== Segment start ==
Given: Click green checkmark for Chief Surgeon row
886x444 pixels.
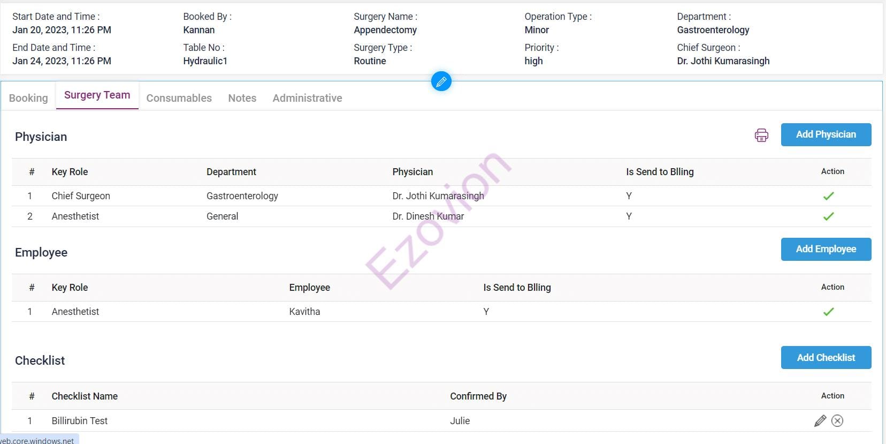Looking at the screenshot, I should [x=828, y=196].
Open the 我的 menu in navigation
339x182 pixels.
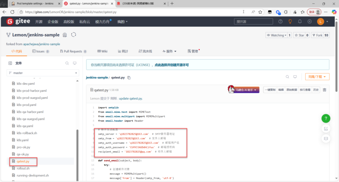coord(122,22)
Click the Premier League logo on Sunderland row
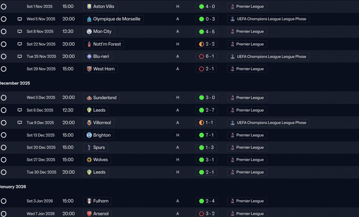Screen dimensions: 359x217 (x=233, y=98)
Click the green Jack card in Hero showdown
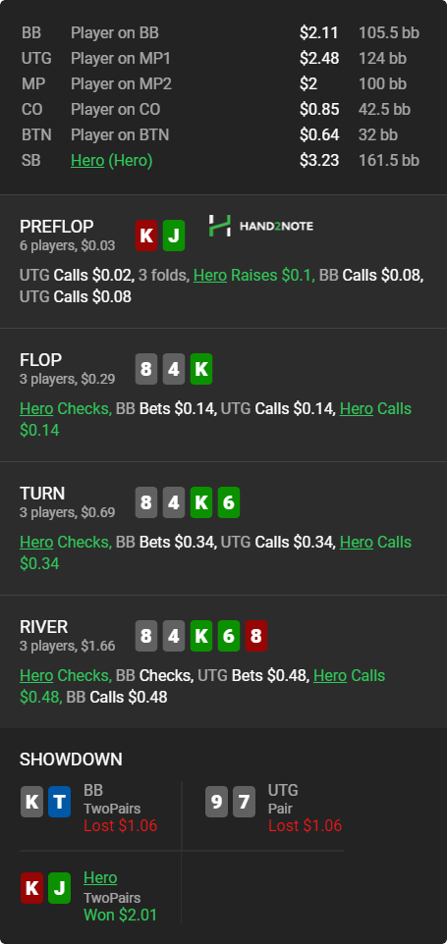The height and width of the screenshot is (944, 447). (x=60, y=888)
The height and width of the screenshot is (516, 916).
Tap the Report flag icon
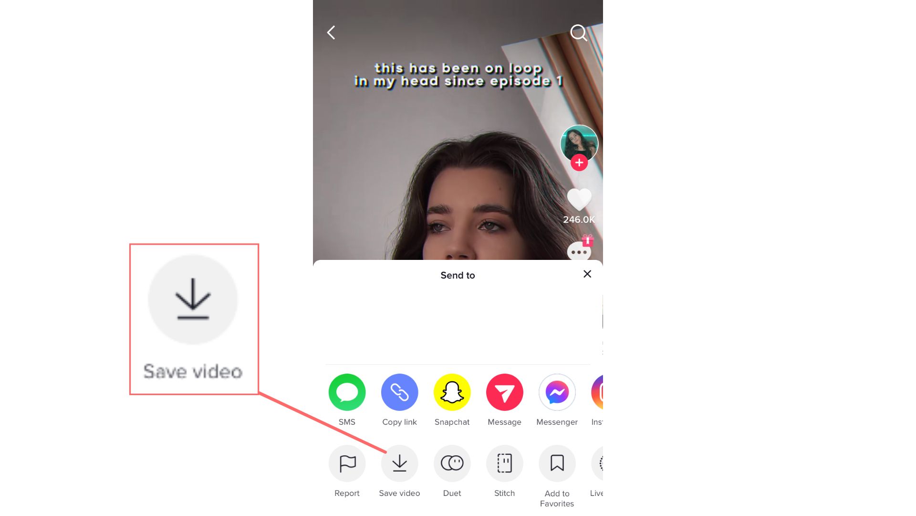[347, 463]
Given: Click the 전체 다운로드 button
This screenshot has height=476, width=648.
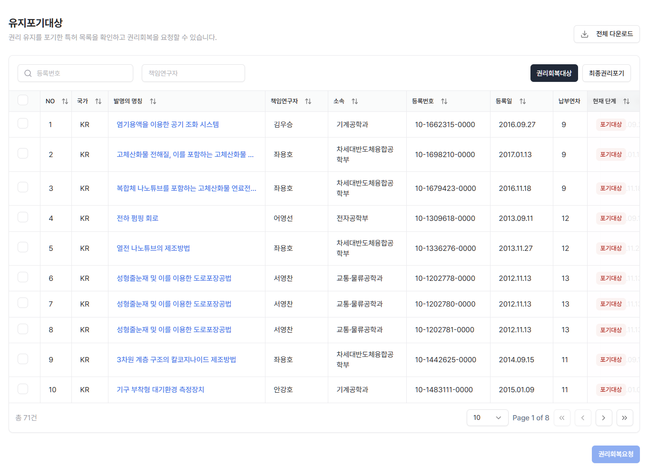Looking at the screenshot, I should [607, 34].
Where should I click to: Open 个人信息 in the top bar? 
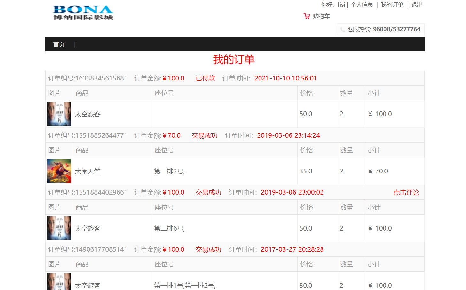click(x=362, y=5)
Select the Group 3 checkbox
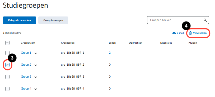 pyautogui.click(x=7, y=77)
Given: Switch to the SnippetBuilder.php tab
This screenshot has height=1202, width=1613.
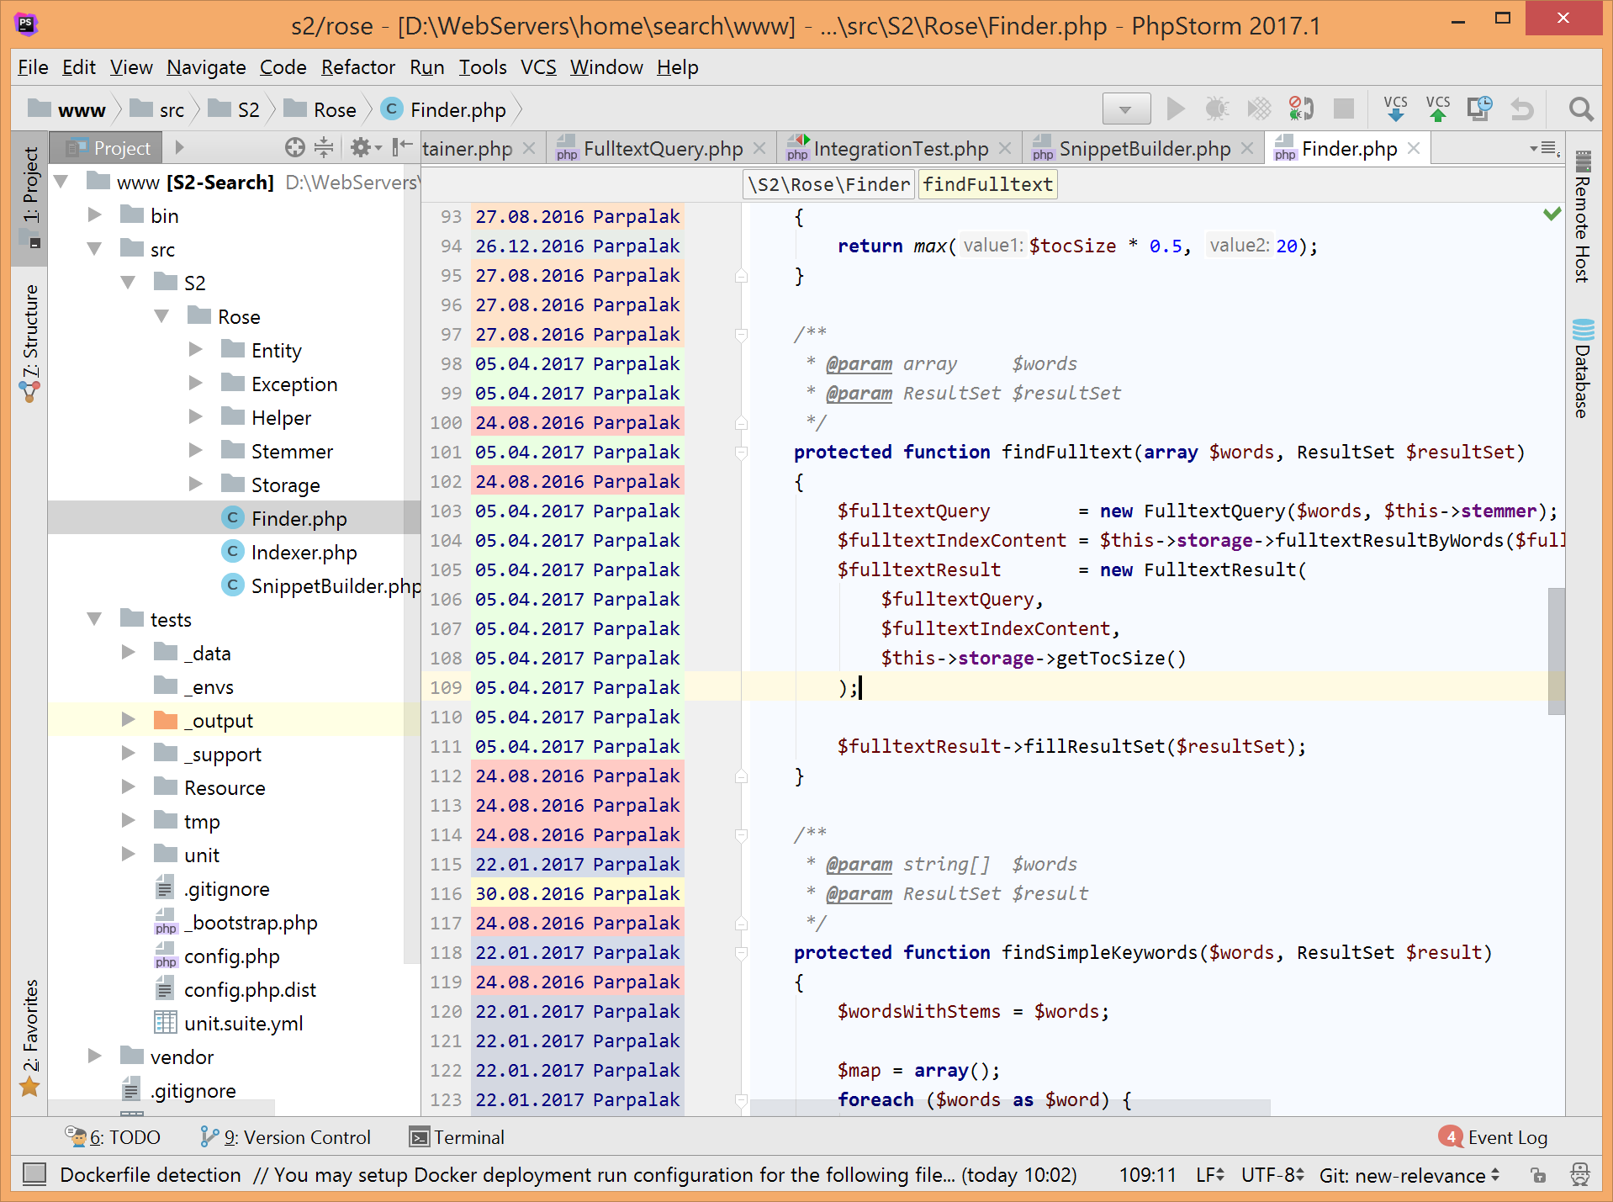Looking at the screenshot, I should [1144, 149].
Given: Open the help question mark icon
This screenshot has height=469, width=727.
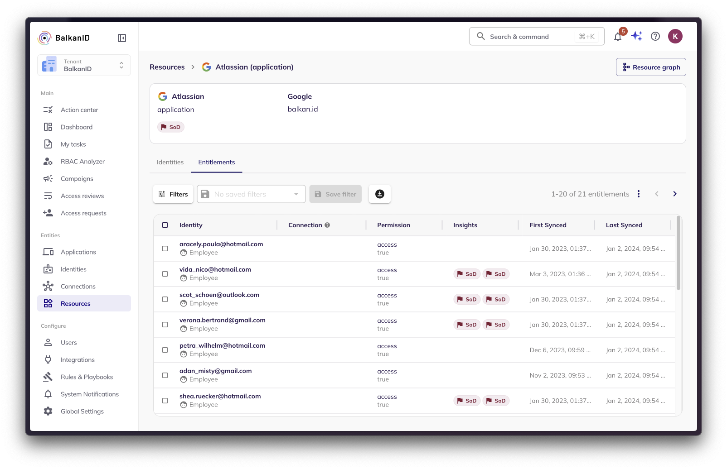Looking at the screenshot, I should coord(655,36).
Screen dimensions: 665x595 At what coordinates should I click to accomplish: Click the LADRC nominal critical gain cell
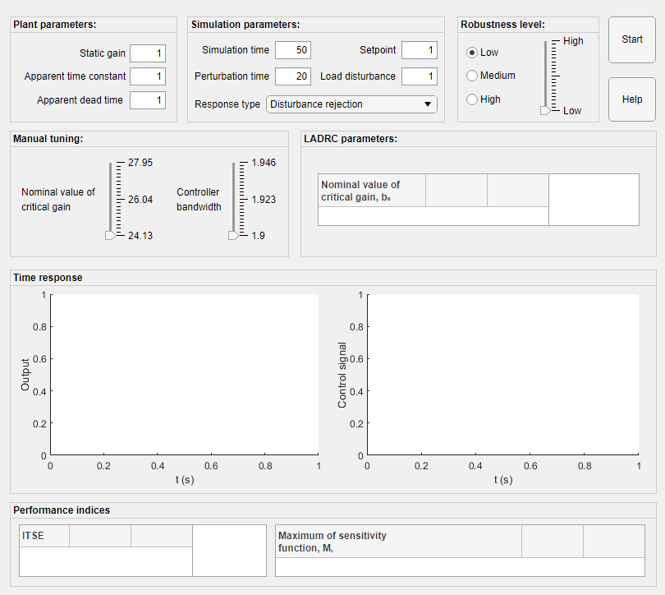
== Segment end ==
• The problem
Among the lines above, find those with the word "Given". Copy them.

• Exercise response
Given: Click green checkmark for Chief Surgeon row
Given: Click the 전체 다운로드 button
Given: Switch to the SnippetBuilder.php tab
Given: Open the help question mark icon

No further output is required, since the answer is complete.